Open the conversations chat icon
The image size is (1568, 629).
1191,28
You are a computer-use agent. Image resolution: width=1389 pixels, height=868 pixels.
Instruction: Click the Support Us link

········

Word for word, restate the lines from the one holding "You are a computer-use" to the last line of the records.

You are a computer-use agent. Image resolution: width=1389 pixels, height=868 pixels.
Instruction: Click the Support Us link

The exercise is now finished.